La Cour d'appel a observé qu'"une disposition d'arbitrage dans un traité d'investissement peut constituer un accord au profit d'une partie privée qui "fonctionne comme une offre unilatérale d'arbitrage" et peut devenir une convention d'arbitrage avec une partie privée lorsque cette dernière accepte l'offre". Id. à la page 9 (citations internes omises). Étant donné que la Russie a affirmé n'avoir jamais fait d'offre d'arbitrage à quiconque par le biais de la signature de l'APC par la Russie et que, même si elle l'avait fait, la signature provisoire de la clause d'arbitrage était incompatible avec le droit russe, le tribunal de district doit, sur renvoi, trancher ces questions de manière indépendante.
En revanche, en ce qui concerne l'argument de la Russie selon lequel les actionnaires de Yukos n'étaient pas des investisseurs au sens de la clause d'arbitrage de l'APC, la cour d'appel a observé que cet argument n'était pas juridictionnel car il concernait la portée de l'accord, et que la cour de district avait eu raison de s'appuyer sur la détermination de cette question par le tribunal arbitral.
La cour d'appel du district de Columbia a également abordé une autre question d'une grande importance pour la communauté de l'arbitrage : la question de savoir si un tribunal américain doit accorder un effet de préemption à une décision d'un tribunal étranger concluant à l'existence d'une convention d'arbitrage valide. La Cour d'appel a noté que les tribunaux américains accordent un effet de préemption aux décisions juridictionnelles rendues par d'autres tribunaux américains, mais la Cour d'appel n'avait connaissance d'aucune affaire, et les parties n'en ont cité aucune, dans laquelle un tribunal américain a accordé un effet de préemption à un jugement étranger afin d'exercer sa compétence sur un souverain étranger en vertu de la FSIA. Id. , p. 14. La Cour d'appel a déclaré que si le tribunal de district décide d'aborder cette question, il doit appliquer les facteurs énoncés dans Hilton v. Guyot, 159 U.S. 113, 163-67 (1895) et doit inviter les États-Unis à exprimer la position du gouvernement sur cette question.

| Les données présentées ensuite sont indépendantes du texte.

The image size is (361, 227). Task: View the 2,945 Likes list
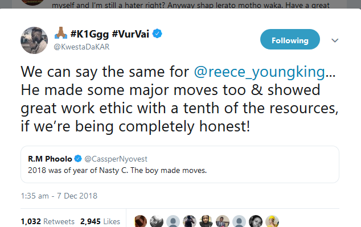coord(100,221)
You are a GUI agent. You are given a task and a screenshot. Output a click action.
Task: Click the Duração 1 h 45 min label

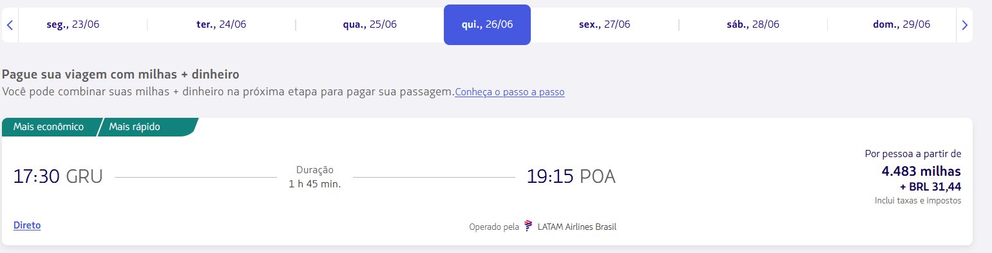click(315, 177)
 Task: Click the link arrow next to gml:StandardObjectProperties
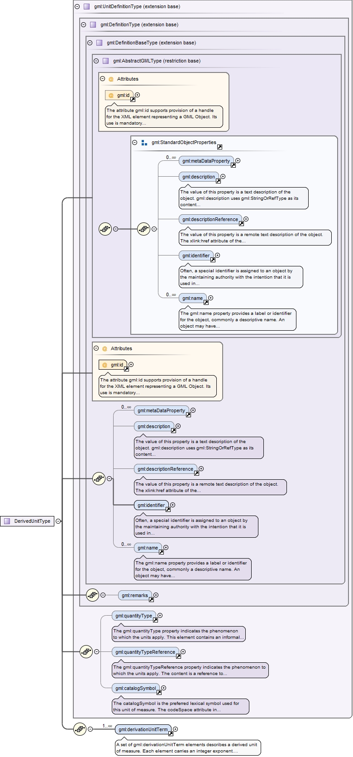(x=219, y=147)
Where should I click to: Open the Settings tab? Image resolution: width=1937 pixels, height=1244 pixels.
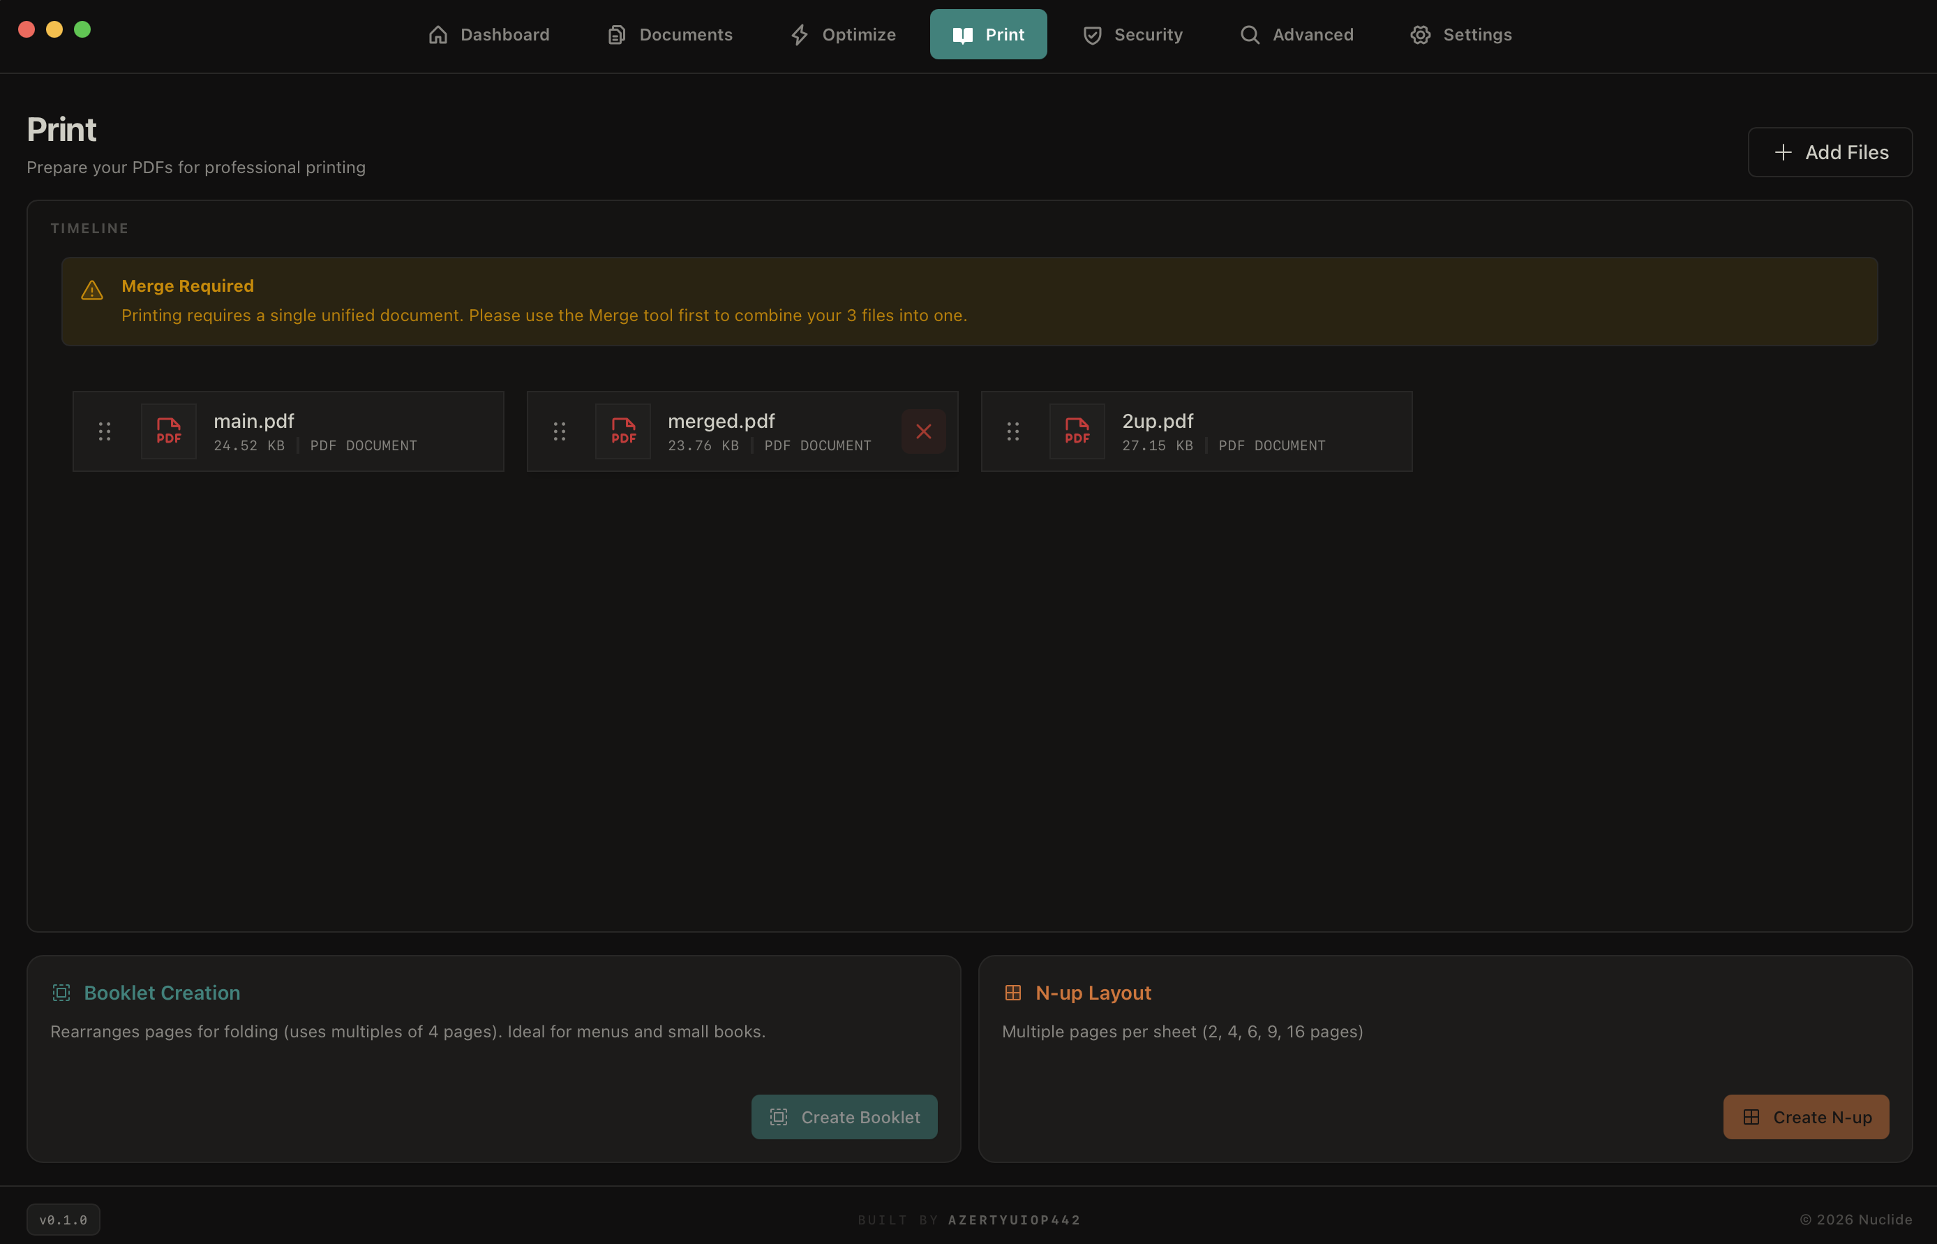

La décision Hulley rappelle à la communauté de l'arbitrage que les tribunaux américains doivent déterminer de manière indépendante leur compétence pour décider de la reconnaissance et de l'exécution des sentences arbitrales étrangères. L'affaire Hulley pourrait également donner l'occasion aux tribunaux américains d'examiner la question de savoir s'il convient d'accorder un effet de préemption aux déterminations de faits des tribunaux étrangers qui entrent dans l'analyse juridictionnelle des tribunaux américains.